Ella escribió su nota de despedida primero. Él apuntó a su mujer con la escopeta. ¿Qué le diría él a ella antes de disparar? ¿Qué se dirían? No sé. Disparó. Después él escribió su nota. Y dirigió el cañón contra su cabeza. Los dos, en sus notas, pidieron que los incinerasen juntos. Así ya no estorbaban. Estoy muy orgulloso de mí mismo. Creo que acabo de vender un montón de periódicos desvelando estos detalles con tan filigraneras prosas. Qué incomparable estilo. Qué precisión en los detalles.

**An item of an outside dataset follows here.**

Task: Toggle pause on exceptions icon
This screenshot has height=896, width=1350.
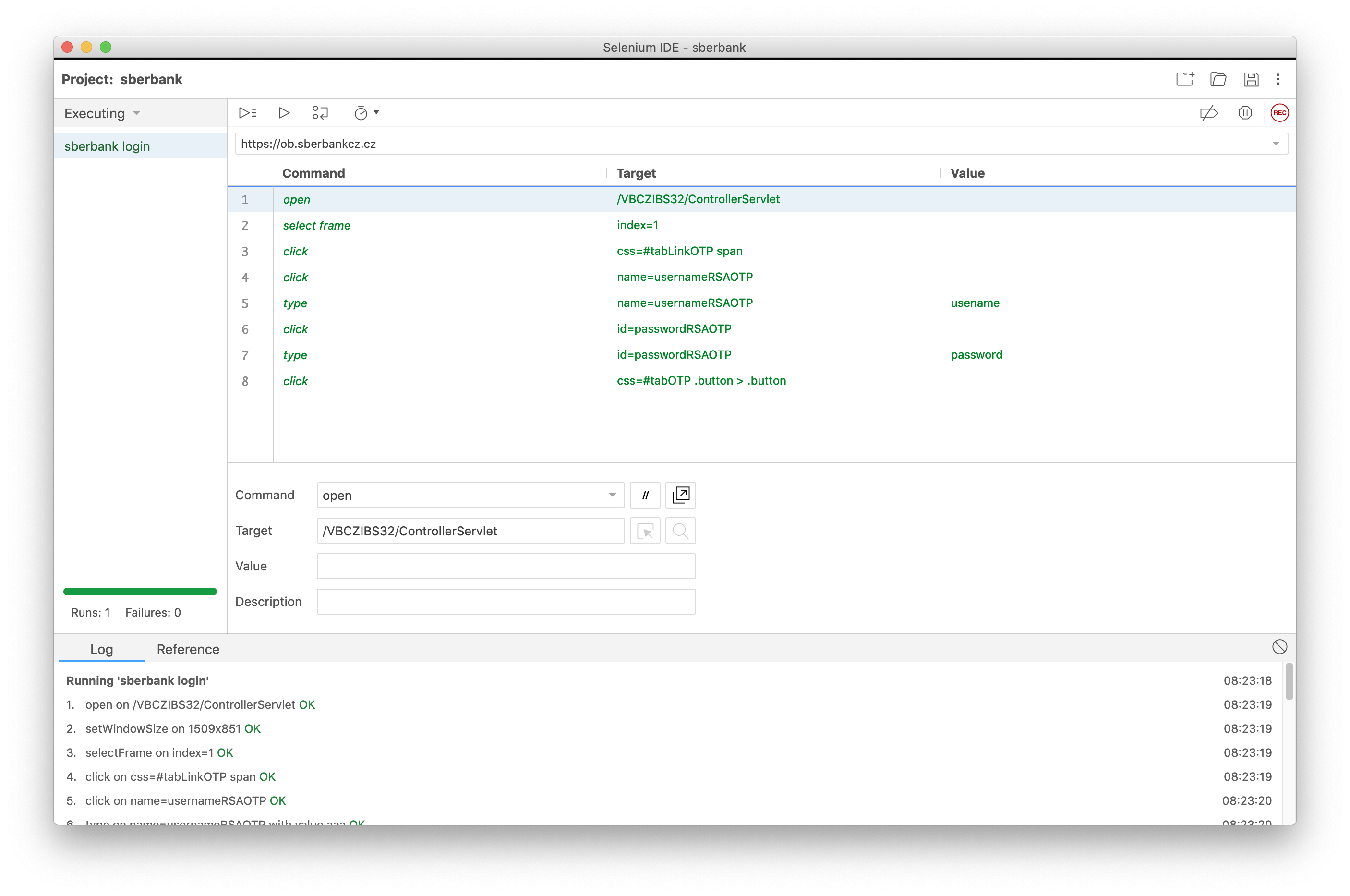Action: (1245, 112)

Detalles. Los sucesos son detalles. Recuerdo que, no hace tanto, en los periódicos discutíamos mucho si se deberían publicar ciertos sucesos, ciertas fotografías, que pudieran enfangar el plácido himeneo vital del amable burgués dominguero. Sucedió con los malos tratos. ¿Se debía publicar a las mujeres muertas o no se debía publicar a las mujeres muertas? Los más delirantes, o sea, algunos directores ultracatólicos o paleotroskistas, argumentaban que dar publicidad (decían publicidad) a estos asesinatos era incitar al macho español a mayores zarandeos y arrojamientos balconales de la hembra. Al final, ganó el pulso el reportero sensacionalista, de calle, manchado de vísceras, huidor de despachos y de reuniones. Y, de repente, por acumulación de páginas sucias, la sociedad española se dio cuenta de que aquellas excéntricas y coagulantes disensiones maritales pasaban todos los días, y en todas las casas, y que realmente la violencia del macho era un problema social terrible, una lacra, como dicen los horteras, un cáncer que castrar.

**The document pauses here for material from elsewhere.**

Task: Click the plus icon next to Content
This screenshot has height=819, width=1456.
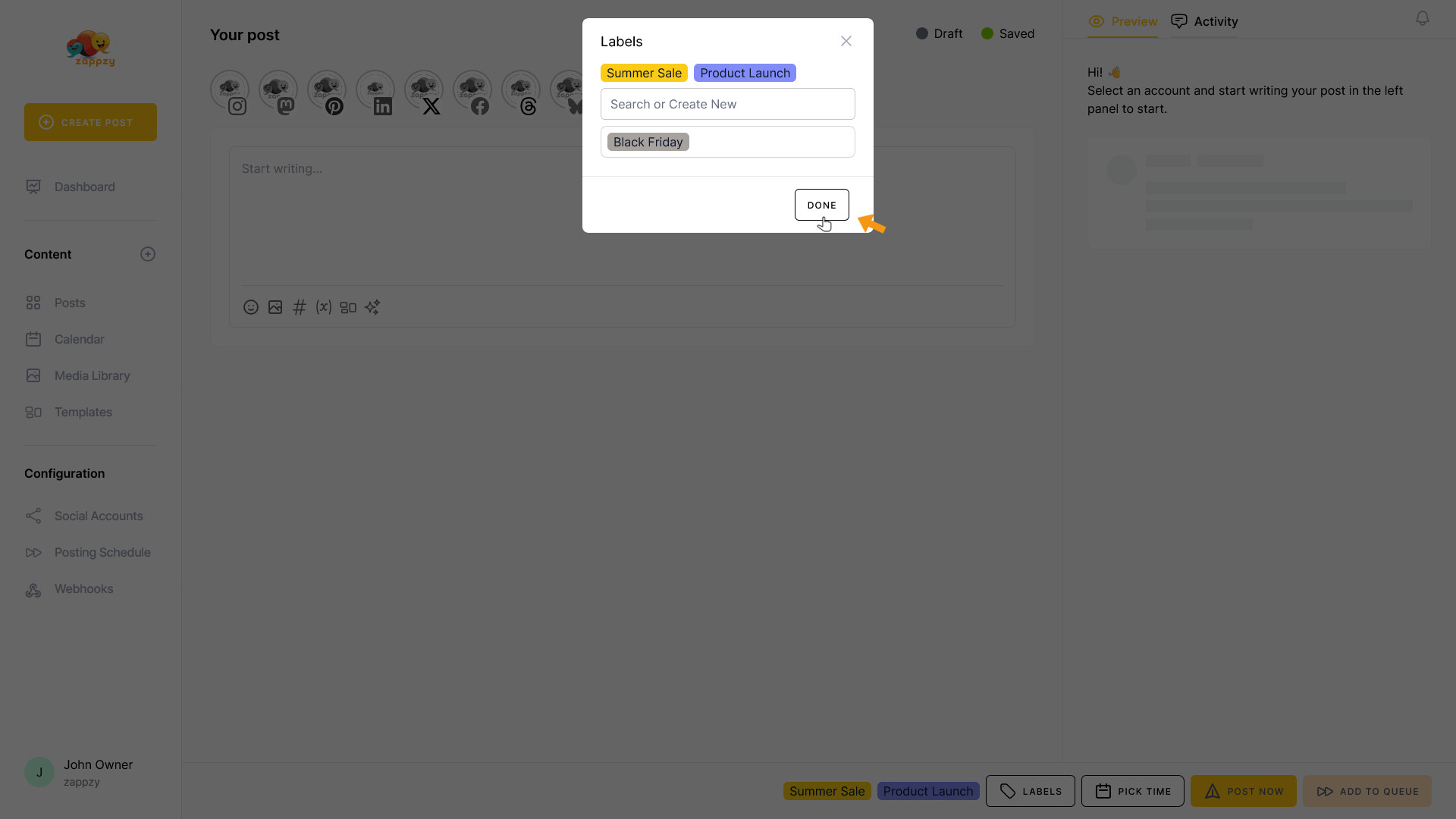Action: click(148, 254)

Ayer nos enteramos, gracias a este matrimonio granadino que estorbaba y al que pocos periódicos sacaron, de que un país con un PIB per cápita de 24.217 euros alberga en sus salones del ángulo oscuro a viejos que estorban, a desahuciados que estorban, a parados que estorban, a inválidos que estorban, a médicos que estorban, a profesores que estorban, a investigadores que estorban, a obreros que estorban, a estafados que estorban. Van consiguiendo, y no poco a poco, que nos convirtamos de ciudadanos a estorbos, con todas las tentaciones que a un estorbo se le suponen, como ayer nos demostraron esos dos estorbos granadinos.

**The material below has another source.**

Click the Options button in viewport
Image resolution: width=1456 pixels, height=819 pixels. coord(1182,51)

La alcaldesa pedánea de Casa Nueva, lugar donde sucedieron las muertes, lo comprendió enseguida. Y dijo ayer: “Quiero lanzar un mensaje a los mayores para que nunca piensen que son un estorbo para sus familias”. Lo dijo con loable intención, pero no es eso. A su frase le falta demagogia para ser verdad, estimada alcaldesa pedánea. Le falta amarillismo. Le falta víscera y le falta sensacionalismo. Le falta lacrimojigatería para vender periódicos y comprar votos. Le falta transgresión y veneno. Le falta decir que los asesinos de los que estorbamos no se esconden en desiertos lejanos ni en montañas remotas, sino que se sientan en las poltronas de los ministerios y de los bancos. Vaya mierda de artículo. Ojalá nunca nadie hubiera tenido que sentirse obligado a escribir esta mierda de artículo. Que ni siquiera estorba.